Other partners in the joint venture? Japan Petroleum Export Corporation (JAPEX), PetroleumBRUNEI, IndianOil Corporation (IOC) and Sinopec-China Huadian.

Their goal? To develop the resources in the North Montney formation located along the foothills of the Rocky Mountains in northeast British Columbia.

They own approximately 800,000 acres mineral rights in the North Montney with more than 52 trillion cubic feet of reserves and contingent resources, and more than 15,000 identified drilling locations. This is all “unconventional” gas, which means it’ll be accessed via fracking.

5) Wasn’t the project already approved?

Pacific NorthWest LNG was approved by the federal government in a controversial decision last September.

The company — wholly owned by the Malaysian government and boasting a questionable human rights record — had lobbied the federal government 22 times between February 1 and April 21, 2016, including meetings with Environment Minister Catherine McKenna and her chief of staff Marlo Raynolds.

It recently came to light in court documents that the feds hadn’t even considered the cumulative climate impacts of the project while approving it and had actively decided not to impose conditions on the project to limit carbon pollution.

The approval was condemned by environmentalists as a licence for Canada to break its climate commitments. It was also broadly regarded as a horse trade, wherein the provincial government got the approval it wanted in return for the federal government getting the approval it wanted (B.C.’s approval of the Kinder Morgan Trans Mountain pipeline — which the new NDP government says it will fight with “every tool available.”).

Pacific Northwest LNG donated more than $18,000 to the BC Liberals between 2014 and 2017, while negotiating a reduced tax rate and reduced hydro fees.

Indigenous nations had wrestled with internal divisions over whether or not to support the project, but Lax Kw’alaams had rejected a $1 billion pay-off from Petronas.

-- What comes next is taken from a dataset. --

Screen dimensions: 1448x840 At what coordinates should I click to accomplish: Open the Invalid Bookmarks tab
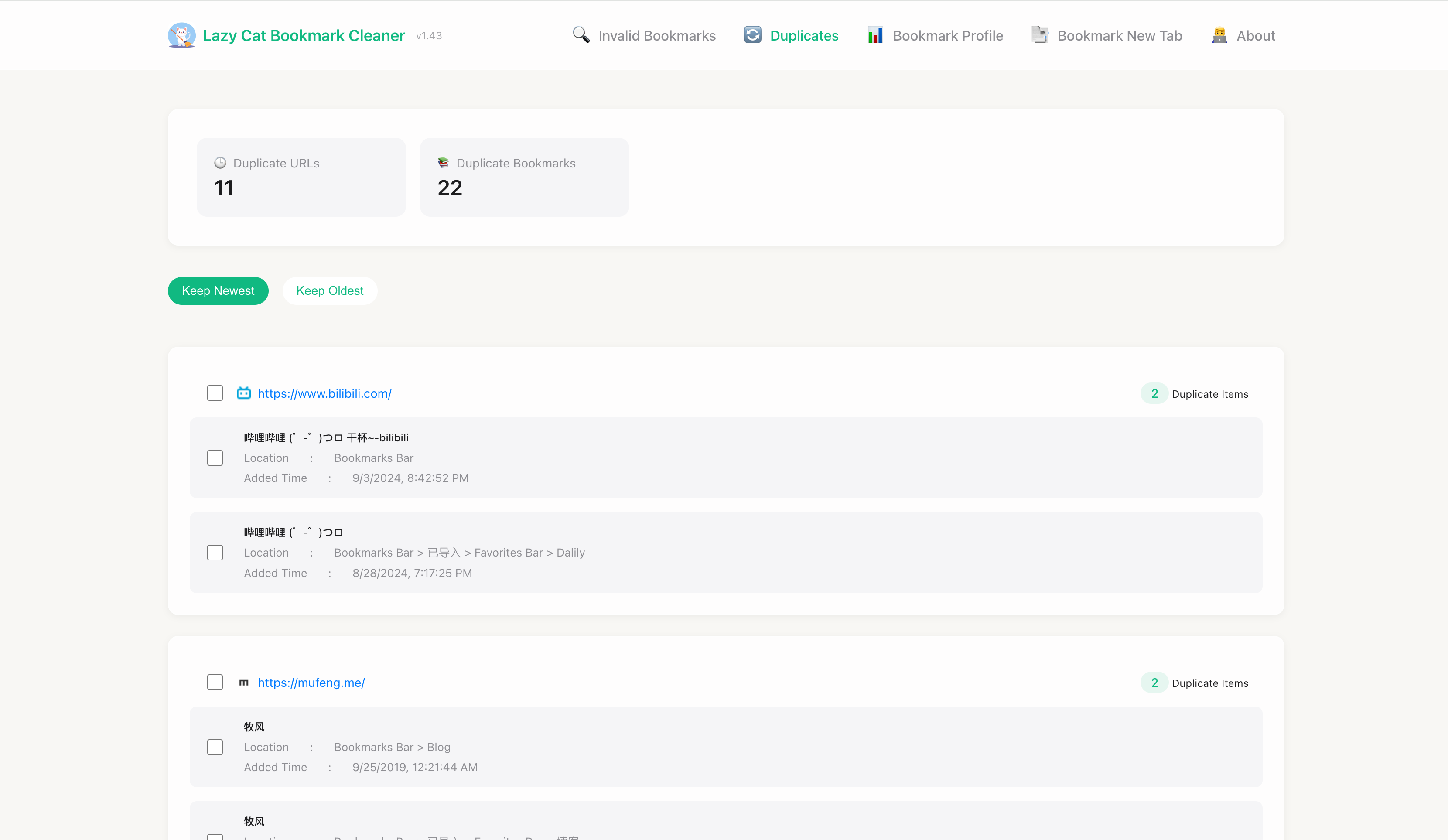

In Gitxsan territory, the Madii Lii protest camp had strategically blocked the path of the proposed pipeline, the Prince Rupert Gas Transmission (PRGT) pipeline

The pipeline had received provincial approval, but hit a roadblock last week when a federal court ruled the National Energy Board had made a legal mistake in not considering whether the pipeline was under federal jurisdiction since it was explicitly for an export project.